Let $ABC$ be the triangle you want to construct, with $\angle A =90^\circ$.
Then you are given $AB+AC$ and $BC$.
Extend $BA$ past $A$ to $BB'$ by a length equal to $AC$, that is $AB'=AC$. Then, the triangle $ACB'$ is a right isosceles triangle.
This means that in the triangle $BB'C$ you know $BB'=AB+AC$, $BC$ and the angle $B'=45^\circ$.
This suggests how you can construct it: construct the triangle $BB'C$, and then construct the height from $C$. The leg of the height will be $A$.
Since you are constructing $BB'C$ by $SSA$, there should be two solutions for $C$.
Here is the actual construction:
Start by drawing an angle of $45^\circ$. Denote the vertex of the angle $B'$.
On one side pick a point $B$ so that $BB'=AC+AB$.

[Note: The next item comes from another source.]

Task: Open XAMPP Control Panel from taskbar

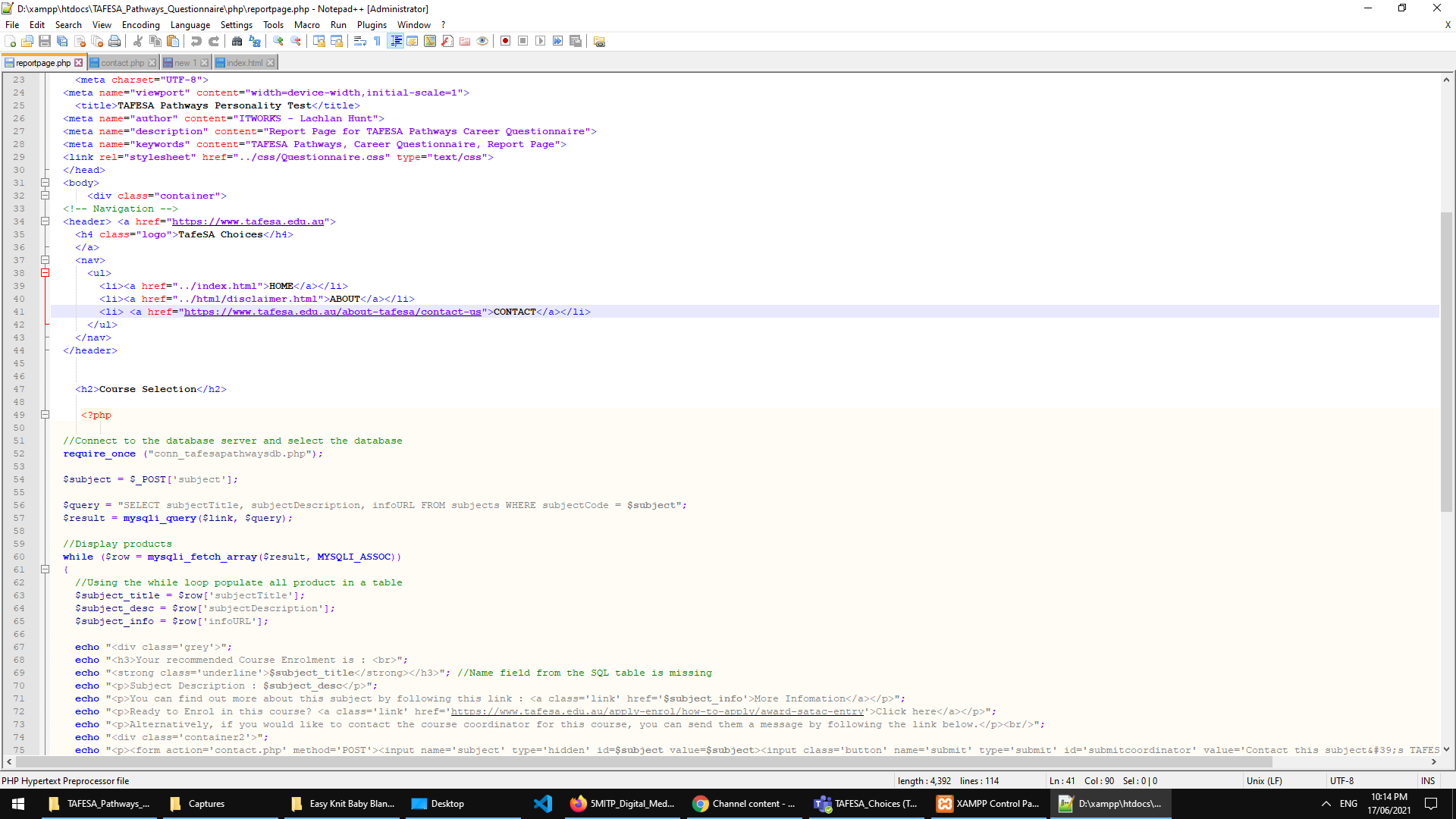Action: 987,804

Next draw a circle of centre $B$ and radius $BC$. This will intersect the other ray of the angle in two points $C_1, C_2$. Pick the one which makes the angle $CBB'$ acute.
P.S. I always solve the problems the way i.m.s. did, I like more the algebraic approach, but since you mention that this is high school level you are probably looking for the geometric approach.